Dans la guerre en Ukraine, il y a de la propagande des deux côtés. Et l'une des fictions occidentales est de dire que Poutine est seul. Or c'est faux. L'oligarchie russe est derrière lui, l'armée le soutient, le KGB est là aussi… et ce n'est pas par peur de Poutine, c'est par intérêt. Je ne dis pas que c'est un bloc, qu'il n'y a pas une part de pouvoir solitaire, mais tant que l'oligarchie, dans sa majorité y trouve son intérêt, elle soutiendra cette guerre et Poutine. Si un jour (par exemple pour se refaire une virginité au moment de négocier une paix, ou si une révolte populaire monte fort), une partie suffisamment importante de cette oligarchie décide de lâcher Poutine, il aura rapidement un accident de train/d'avion/de bateau, une explosion de gaz ou autre.

Après, l'autre mensonge est de croire que la Russie va avaler l'Europe (ah, l'image du bolchevique le couteau entre les dents…). La guerre actuelle démontre déjà à l'oligarchie russe la faiblesse de l'armée, puisqu'elle est incapable de reconquérir sa "zone d'influence naturelle". Après, cela n'empêche pas des manœuvres de manipulation de l'opinion, d'achat des élites, mais là on est dans une stratégie d'influence agressive, pas de conquête militaire avec occupation qui pour le coup nécessiterait des moyens colossaux.

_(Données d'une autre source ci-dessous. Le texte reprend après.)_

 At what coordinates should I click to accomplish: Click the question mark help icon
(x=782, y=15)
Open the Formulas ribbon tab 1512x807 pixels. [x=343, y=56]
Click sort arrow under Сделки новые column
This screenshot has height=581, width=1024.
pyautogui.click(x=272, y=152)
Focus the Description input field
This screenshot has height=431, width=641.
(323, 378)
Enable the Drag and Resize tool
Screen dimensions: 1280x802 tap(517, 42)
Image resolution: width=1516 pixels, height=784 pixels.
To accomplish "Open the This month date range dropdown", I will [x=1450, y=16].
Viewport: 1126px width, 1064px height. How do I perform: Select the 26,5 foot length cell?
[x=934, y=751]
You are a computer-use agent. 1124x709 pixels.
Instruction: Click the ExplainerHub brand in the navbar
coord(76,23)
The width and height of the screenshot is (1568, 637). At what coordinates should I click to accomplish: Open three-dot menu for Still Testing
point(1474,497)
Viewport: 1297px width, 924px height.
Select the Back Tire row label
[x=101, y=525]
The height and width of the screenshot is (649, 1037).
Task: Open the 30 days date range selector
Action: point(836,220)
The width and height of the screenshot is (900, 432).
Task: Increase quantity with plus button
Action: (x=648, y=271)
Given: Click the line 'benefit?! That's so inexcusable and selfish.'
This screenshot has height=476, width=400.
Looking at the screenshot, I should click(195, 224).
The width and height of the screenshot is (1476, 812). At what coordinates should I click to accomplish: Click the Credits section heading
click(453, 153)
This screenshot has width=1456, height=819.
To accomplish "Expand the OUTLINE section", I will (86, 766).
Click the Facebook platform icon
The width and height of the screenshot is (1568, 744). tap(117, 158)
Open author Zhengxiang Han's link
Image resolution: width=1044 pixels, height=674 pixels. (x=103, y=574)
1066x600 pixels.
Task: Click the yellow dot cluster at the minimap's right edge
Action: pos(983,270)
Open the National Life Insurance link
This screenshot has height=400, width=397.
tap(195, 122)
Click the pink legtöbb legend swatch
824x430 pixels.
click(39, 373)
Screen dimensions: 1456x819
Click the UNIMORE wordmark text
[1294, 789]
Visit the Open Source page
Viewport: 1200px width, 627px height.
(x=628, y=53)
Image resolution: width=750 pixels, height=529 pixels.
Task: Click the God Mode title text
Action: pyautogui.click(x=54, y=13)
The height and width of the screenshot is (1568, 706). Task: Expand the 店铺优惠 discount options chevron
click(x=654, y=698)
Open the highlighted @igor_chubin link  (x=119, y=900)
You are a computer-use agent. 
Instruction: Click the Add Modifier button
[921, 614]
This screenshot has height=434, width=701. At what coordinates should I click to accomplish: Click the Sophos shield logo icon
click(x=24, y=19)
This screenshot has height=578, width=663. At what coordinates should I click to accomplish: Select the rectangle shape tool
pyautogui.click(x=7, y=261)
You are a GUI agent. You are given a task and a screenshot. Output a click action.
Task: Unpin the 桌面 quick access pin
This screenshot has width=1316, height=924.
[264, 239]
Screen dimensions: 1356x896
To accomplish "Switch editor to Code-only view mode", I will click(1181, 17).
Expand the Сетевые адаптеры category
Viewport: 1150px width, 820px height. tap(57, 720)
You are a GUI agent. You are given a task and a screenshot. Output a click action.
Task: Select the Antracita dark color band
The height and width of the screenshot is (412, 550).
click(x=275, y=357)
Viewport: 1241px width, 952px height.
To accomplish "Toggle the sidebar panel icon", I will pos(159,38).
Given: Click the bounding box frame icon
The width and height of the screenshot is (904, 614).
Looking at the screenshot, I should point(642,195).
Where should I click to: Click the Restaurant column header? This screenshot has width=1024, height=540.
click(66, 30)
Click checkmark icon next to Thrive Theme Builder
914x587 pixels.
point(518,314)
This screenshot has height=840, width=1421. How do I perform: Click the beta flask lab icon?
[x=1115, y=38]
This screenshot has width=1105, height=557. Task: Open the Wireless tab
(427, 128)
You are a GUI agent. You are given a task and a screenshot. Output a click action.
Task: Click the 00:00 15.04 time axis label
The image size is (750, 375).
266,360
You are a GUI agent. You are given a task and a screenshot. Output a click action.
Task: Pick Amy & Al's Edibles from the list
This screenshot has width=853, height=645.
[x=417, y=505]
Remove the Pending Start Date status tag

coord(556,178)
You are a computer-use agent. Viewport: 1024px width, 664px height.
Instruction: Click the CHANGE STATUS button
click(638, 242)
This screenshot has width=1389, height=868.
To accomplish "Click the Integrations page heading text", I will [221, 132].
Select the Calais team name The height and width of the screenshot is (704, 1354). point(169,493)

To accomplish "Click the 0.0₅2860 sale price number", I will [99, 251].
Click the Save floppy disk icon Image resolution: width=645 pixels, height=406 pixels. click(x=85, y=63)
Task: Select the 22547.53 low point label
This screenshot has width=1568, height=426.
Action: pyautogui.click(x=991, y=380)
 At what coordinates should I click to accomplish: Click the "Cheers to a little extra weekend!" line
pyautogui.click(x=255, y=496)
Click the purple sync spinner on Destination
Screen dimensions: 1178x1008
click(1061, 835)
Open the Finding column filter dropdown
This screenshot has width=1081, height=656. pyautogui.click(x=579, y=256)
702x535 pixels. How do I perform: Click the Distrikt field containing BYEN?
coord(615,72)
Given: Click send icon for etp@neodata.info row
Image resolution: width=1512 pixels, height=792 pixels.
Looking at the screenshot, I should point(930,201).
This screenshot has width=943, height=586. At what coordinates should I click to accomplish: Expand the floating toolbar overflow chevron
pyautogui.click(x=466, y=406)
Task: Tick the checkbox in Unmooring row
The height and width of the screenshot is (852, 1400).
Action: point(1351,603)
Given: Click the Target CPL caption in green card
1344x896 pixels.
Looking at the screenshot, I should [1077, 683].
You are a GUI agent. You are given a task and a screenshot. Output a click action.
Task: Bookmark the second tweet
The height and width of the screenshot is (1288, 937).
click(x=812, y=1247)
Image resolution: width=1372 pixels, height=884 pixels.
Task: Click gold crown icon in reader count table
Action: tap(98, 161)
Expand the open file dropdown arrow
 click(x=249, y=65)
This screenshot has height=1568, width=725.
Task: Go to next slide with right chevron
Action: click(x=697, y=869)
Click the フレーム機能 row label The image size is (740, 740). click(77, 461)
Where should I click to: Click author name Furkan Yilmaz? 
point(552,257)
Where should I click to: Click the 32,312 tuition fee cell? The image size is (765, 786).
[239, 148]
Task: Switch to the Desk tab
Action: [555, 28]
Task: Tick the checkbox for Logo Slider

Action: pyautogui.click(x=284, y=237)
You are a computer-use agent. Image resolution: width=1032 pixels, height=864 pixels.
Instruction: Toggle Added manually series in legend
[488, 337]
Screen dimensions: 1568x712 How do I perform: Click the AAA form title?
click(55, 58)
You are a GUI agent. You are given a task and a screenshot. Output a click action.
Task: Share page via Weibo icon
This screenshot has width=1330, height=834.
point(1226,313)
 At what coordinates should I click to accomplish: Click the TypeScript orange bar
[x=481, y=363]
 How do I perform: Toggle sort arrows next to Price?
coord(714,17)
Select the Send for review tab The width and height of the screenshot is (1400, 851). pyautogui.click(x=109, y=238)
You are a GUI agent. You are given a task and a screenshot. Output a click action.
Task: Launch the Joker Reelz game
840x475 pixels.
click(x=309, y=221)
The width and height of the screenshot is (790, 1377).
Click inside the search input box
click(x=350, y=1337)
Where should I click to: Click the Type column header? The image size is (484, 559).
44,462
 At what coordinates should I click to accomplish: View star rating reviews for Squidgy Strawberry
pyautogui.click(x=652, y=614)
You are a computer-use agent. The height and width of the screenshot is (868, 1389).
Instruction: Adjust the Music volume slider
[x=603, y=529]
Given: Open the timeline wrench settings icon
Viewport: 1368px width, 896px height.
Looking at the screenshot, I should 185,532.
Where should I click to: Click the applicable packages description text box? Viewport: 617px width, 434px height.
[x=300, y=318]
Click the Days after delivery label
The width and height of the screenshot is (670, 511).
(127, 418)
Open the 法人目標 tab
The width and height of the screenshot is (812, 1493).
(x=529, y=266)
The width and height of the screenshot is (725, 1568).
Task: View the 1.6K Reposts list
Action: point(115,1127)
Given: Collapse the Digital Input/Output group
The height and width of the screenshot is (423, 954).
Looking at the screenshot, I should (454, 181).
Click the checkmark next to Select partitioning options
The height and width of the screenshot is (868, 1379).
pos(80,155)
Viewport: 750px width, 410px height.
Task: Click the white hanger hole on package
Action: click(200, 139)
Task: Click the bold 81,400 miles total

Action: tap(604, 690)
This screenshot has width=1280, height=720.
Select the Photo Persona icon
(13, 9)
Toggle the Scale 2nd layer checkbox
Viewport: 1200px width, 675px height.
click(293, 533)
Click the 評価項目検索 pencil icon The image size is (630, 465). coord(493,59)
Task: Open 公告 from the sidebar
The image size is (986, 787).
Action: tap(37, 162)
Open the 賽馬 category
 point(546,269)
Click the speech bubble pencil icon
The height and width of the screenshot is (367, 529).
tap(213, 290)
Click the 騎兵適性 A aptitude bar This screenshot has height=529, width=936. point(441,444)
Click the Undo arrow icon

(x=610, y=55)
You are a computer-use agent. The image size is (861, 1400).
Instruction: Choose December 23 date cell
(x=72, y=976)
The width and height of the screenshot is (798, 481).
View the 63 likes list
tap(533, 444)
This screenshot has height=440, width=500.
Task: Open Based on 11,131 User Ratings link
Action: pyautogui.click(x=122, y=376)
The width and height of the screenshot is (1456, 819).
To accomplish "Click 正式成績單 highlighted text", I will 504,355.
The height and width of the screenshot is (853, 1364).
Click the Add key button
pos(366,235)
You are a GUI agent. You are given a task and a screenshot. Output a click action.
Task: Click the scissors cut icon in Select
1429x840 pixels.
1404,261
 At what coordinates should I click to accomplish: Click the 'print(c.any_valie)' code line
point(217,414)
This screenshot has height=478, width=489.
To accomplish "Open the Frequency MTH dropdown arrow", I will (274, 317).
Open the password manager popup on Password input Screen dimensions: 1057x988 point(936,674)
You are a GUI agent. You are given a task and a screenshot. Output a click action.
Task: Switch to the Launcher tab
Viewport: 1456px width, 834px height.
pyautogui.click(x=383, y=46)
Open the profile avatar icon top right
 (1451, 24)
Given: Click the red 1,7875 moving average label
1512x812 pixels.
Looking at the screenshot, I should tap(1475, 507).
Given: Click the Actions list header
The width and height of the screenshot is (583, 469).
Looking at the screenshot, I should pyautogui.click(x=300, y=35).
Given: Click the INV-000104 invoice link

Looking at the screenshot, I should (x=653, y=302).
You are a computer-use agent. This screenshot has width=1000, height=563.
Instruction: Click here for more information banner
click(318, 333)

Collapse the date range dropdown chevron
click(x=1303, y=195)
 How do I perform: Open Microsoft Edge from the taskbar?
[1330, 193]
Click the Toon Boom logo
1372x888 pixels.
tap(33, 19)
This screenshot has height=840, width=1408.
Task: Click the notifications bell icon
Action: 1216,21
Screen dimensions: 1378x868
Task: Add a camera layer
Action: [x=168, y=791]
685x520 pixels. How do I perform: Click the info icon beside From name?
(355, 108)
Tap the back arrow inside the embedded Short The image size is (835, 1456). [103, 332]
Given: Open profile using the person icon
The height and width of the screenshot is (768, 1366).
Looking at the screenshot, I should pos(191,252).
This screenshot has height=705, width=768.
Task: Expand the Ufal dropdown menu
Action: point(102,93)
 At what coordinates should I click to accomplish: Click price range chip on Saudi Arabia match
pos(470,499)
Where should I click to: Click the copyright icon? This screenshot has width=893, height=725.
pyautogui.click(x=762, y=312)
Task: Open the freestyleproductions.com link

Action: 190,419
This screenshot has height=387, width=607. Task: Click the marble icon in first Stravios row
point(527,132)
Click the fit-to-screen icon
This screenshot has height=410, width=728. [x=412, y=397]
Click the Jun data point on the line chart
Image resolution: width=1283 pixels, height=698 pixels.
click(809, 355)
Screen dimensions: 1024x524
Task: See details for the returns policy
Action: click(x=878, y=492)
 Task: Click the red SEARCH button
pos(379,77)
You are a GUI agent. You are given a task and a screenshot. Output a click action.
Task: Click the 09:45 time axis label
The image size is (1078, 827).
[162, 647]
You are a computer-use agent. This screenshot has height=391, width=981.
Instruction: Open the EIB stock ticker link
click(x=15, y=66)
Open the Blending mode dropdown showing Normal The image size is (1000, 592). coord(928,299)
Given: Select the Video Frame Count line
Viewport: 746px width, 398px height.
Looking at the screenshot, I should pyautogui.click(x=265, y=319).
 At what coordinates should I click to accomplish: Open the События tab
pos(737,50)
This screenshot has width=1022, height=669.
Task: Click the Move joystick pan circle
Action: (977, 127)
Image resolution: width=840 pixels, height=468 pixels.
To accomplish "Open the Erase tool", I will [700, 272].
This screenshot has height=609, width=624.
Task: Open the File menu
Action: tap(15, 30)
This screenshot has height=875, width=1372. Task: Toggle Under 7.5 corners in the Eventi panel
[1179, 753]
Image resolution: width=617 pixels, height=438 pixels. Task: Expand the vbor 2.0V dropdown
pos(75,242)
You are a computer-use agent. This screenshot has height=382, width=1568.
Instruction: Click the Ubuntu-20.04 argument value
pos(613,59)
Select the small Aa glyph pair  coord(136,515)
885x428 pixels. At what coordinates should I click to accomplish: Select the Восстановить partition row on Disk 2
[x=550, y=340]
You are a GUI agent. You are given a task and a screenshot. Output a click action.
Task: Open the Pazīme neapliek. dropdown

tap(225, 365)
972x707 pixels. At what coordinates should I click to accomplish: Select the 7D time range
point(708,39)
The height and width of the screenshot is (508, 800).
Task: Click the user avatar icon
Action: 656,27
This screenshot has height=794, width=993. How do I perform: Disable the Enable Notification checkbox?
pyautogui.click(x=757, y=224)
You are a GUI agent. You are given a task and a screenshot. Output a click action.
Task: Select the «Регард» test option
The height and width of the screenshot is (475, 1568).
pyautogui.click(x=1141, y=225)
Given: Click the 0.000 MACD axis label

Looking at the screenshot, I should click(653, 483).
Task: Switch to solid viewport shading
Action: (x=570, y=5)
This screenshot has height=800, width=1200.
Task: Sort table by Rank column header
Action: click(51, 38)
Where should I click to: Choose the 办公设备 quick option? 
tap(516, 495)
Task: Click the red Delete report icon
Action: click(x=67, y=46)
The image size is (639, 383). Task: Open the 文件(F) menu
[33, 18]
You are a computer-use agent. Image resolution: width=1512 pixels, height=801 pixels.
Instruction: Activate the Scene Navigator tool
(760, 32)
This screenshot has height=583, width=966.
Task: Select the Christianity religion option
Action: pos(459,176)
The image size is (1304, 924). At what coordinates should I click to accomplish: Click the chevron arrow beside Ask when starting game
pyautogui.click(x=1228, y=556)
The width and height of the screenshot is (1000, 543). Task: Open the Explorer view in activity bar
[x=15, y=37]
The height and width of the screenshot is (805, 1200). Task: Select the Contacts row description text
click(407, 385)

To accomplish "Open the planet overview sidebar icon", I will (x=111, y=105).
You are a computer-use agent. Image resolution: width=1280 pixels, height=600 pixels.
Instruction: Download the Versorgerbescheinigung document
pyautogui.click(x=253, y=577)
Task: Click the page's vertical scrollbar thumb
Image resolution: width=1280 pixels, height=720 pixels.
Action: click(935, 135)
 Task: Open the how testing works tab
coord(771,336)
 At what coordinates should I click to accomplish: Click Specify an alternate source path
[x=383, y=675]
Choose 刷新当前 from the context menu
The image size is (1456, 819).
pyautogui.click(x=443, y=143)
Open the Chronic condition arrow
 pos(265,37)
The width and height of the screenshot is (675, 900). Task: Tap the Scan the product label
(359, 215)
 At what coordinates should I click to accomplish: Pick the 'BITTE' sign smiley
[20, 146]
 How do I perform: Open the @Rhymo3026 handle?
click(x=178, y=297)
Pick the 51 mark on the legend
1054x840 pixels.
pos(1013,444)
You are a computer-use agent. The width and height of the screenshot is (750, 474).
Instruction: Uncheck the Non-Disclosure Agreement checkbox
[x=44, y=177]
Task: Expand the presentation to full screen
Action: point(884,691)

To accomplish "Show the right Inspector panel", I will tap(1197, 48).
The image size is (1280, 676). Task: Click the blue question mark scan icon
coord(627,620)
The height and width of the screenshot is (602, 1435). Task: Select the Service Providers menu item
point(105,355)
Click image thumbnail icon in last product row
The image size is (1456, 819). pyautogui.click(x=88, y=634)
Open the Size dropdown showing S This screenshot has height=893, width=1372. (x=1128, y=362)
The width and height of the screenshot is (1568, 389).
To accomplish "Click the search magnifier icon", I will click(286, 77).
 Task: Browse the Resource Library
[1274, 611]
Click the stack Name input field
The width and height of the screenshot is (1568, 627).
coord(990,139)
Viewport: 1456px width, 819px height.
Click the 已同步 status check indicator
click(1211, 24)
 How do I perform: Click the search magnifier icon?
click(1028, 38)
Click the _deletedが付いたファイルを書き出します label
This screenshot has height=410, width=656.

Ce qui se passe en Ukraine, je le lis comme un conflit entre impérialismes. J'ai tendance à penser qu'au début de la guerre on était sur une guerre entre la Russie défendant sa zone d'influence et les USA, par procuration des Ukrainiens, tentant d'agrandir la leur. Si la Russie a probablement attaqué pour son propre compte, j'ai tendance à penser que depuis des mois on est dans une guerre par procuration entre la Chine et les USA. Oh, bien sûr la Chine est officiellement "neutre" (tout comme les USA ne sont pas en guerre dans ce conflit), mais leur position permet de gagner dans tous les cas de figure:
  • La Russie gagne et conquiert l'Ukraine en partie ou en totalité. De toute manière ses industries, ses finances et sa population sortiront rincées de cette affaire. La Russie, même gagnante, n'aura pas d'autre choix que de vendre toujours plus de ses matières premières à son voisin pour ramener des devises et pouvoir importer des produits manufacturés. Toutefois, dans cette option, la Chine évitera d'avoir des revendications trop grandes (probablement pas de remise en cause des frontières de la Russie, ni de traité trop ouvertement léonin)
  • La Russie perd. Là aussi pas d'autre choix pour la Russie de transiger avec la Chine. Dans un premier temps, ça sera peut-être la vente des matières premières, mais de toute évidence, la Russie pourra tirer un trait sur tout son glacis d'Asie centrale (déjà bien grignoté économiquement par la Chine d'ailleurs) et potentiellement sur une partie de son extrême orient... ou alors carrément un traité "d'amitié" aboutissant de fait à une tutelle chinoise

Après, sur un plan géostratégique plus global, de mon point de vue, les USA n'ont jamais été aussi affaiblis depuis la seconde guerre mondiale et ne sont plus complètement en capacité de faire régner la "pax americana". Après la guerre en Irak, de combien de "théâtres d'opérations" ont-ils dû se retirer plus ou moins piteusement? Ça les USA, tout comme les autres impérialismes l'ont parfaitement intégré. Les USA considèrent que leur vrai concurrent est la Chine (belle ironie, puisqu'ils ont largement contribué au développement de son économie, non par altruisme, mais par pur appât du gain.) Ils considèrent que l'Europe leur est acquise (à la louche) et ne pactisera (globalement) pas avec la Chine. Donc ils considèrent que l'Europe leur restera acquise de manière certaine pour de nombreuses années… dès lors, pourquoi s'épuiser à y stationner des troupes alors qu'ils anticipent une guerre (au moins économique) avec la Chine où ils devront jeter toutes leurs forces. Trump le dit juste plus brutalement et ouvertement que Biden, mais c'est ce qui se met en place.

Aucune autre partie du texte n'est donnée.